| Bug #120406 | Inconsistent GBK-to-utf8mb4 conversion between implicit INSERT ... SELECT assignment and explicit CONVERT() | ||
|---|---|---|---|
| Submitted: | 6 May 4:46 | Modified: | 6 May 9:20 |
| Reporter: | Chen Zhongpu | Email Updates: | |
| Status: | Verified | Impact on me: | |
| Category: | MySQL Server: Documentation | Severity: | S3 (Non-critical) |
| Version: | OS: | Any | |
| Assigned to: | CPU Architecture: | Any | |
[6 May 4:46]
Chen Zhongpu
[6 May 7:31]
Roy Lyseng
When I run this set of queries, the first INSERT gives we error 1366: Incorrect string value.
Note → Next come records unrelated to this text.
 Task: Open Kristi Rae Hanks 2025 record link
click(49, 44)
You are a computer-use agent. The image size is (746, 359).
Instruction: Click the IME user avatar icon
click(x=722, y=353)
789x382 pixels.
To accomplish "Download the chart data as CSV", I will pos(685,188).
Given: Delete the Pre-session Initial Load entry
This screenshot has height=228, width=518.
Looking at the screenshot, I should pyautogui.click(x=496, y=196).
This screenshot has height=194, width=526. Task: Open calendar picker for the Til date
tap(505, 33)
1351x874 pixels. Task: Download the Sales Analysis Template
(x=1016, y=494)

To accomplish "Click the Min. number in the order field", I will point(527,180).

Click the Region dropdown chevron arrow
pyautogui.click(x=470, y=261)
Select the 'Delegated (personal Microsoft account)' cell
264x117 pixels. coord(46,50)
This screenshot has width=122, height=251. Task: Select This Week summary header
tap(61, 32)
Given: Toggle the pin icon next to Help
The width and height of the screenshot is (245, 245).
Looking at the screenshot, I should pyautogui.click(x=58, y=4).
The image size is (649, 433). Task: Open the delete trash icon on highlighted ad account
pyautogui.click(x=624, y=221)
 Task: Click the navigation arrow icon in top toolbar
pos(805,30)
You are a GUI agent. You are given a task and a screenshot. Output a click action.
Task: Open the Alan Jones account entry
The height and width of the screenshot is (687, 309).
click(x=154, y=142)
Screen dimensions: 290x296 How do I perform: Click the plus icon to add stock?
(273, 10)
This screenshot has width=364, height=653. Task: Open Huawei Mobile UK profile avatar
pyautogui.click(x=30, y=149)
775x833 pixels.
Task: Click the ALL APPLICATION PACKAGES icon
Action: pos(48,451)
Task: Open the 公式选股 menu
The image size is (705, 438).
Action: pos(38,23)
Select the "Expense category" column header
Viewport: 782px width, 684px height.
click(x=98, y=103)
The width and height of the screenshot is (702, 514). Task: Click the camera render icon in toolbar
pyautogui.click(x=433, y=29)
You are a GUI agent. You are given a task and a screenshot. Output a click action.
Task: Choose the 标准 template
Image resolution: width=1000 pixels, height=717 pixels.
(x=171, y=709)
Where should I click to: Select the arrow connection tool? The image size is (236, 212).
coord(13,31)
Thus, this seems not reproducible for me.
[6 May 8:00]
Chen Zhongpu
Sorry for my typos. The SQL statements to reproduce the issue are: ```sql CREATE TABLE g ( id INT PRIMARY KEY, s VARCHAR(20) CHARACTER SET gbk ); CREATE TABLE u ( id INT PRIMARY KEY, s VARCHAR(20) CHARACTER SET utf8mb4 ); -- OK, without warning INSERT INTO g VALUES(1, 0xA140); ``` Next: ```sql -- ERROR 1366 INSERT INTO u SELECT id, s FROM g; ``` ```sql -- OK, without warning INSERT INTO u SELECT id, CONVERT(s USING utf8mb4) FROM g; ```
[6 May 9:01]
Roy Lyseng
Thank you for the revised test script. However, this is not a bug. The statement without explicit CONVERT is more strict than CONVERT, which converts incompatible characters into question marks. I am thus making this a documentation issue, so that we can document more clearly that implicit character conversion enforces strict error checking, whereas CONVERT (and CAST) converts incompatible characters silently.
[6 May 9:20]
Chen Zhongpu
Thanks for your explanation. > implicit character conversion enforces strict error checking, whereas CONVERT (and CAST) converts incompatible characters silently. Another concern is that: since those bytes in GBK can NEVER be mapped to valid Unicode code points, is it reasonable to accept it (i.e., `INSERT INTO g VALUES(1, 0xA140)`) without any warning?
[6 May 9:43]
Roy Lyseng
Good question... But this has been like this "forever", and people are probably used to the current behavior. One might consider implementing a directive on how to handle impossible conversions, like specifying a substitution character, or giving an error.